Input →

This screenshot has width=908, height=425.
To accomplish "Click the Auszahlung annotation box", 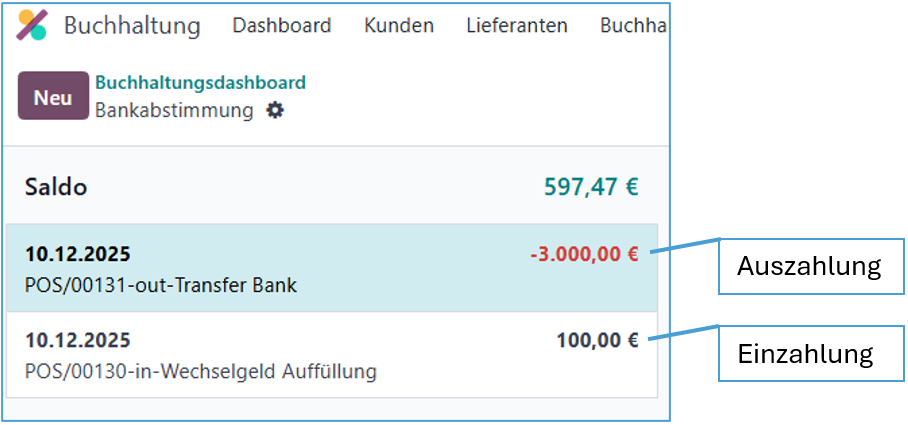I will pyautogui.click(x=808, y=266).
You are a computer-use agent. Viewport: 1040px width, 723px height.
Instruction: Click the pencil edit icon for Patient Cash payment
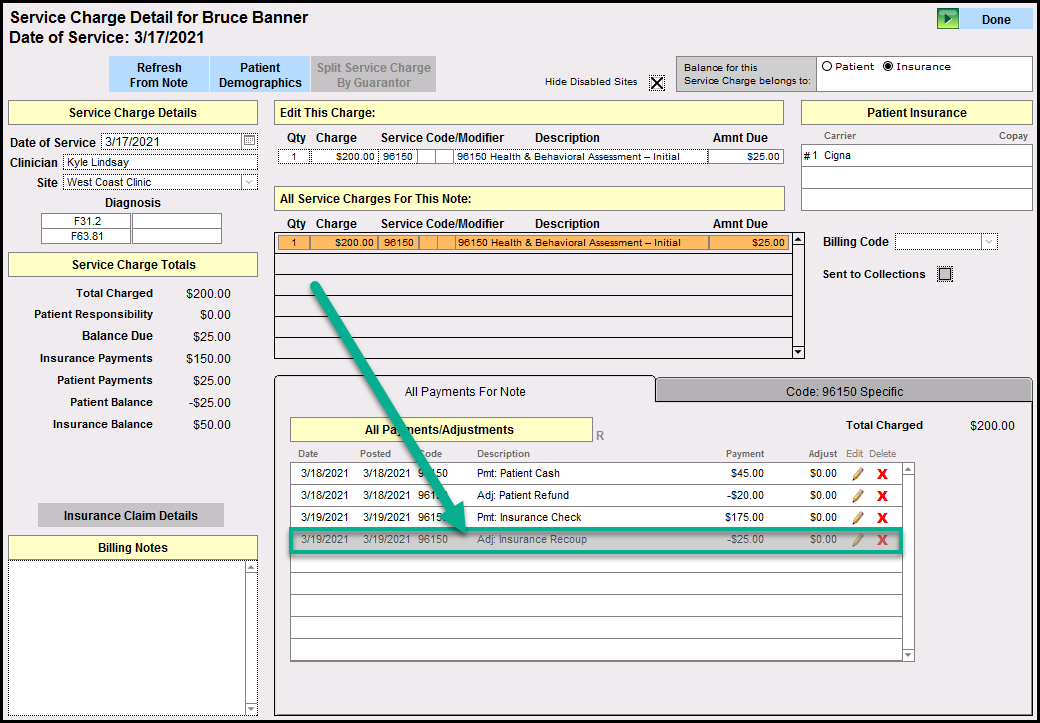[857, 474]
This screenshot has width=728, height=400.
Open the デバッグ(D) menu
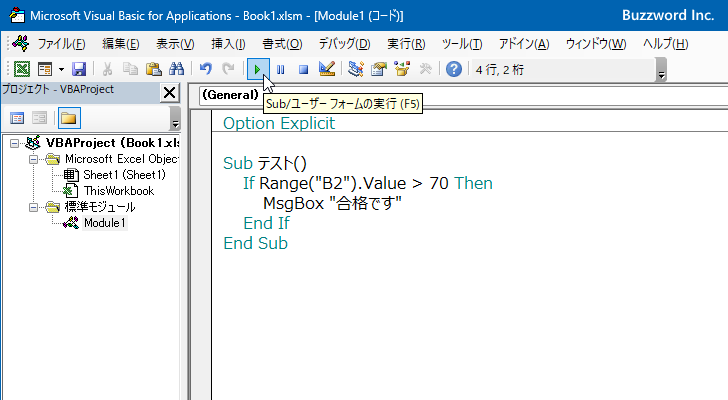click(x=344, y=44)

Task to carry out → Pictures stay out of this copy. Retype exactly the lines from the one with "This screenshot has width=728, height=400." through the last line of the data, both ends included, and nothing more.

Response box →
This screenshot has width=728, height=400.
Open the デバッグ(D) menu
click(x=344, y=44)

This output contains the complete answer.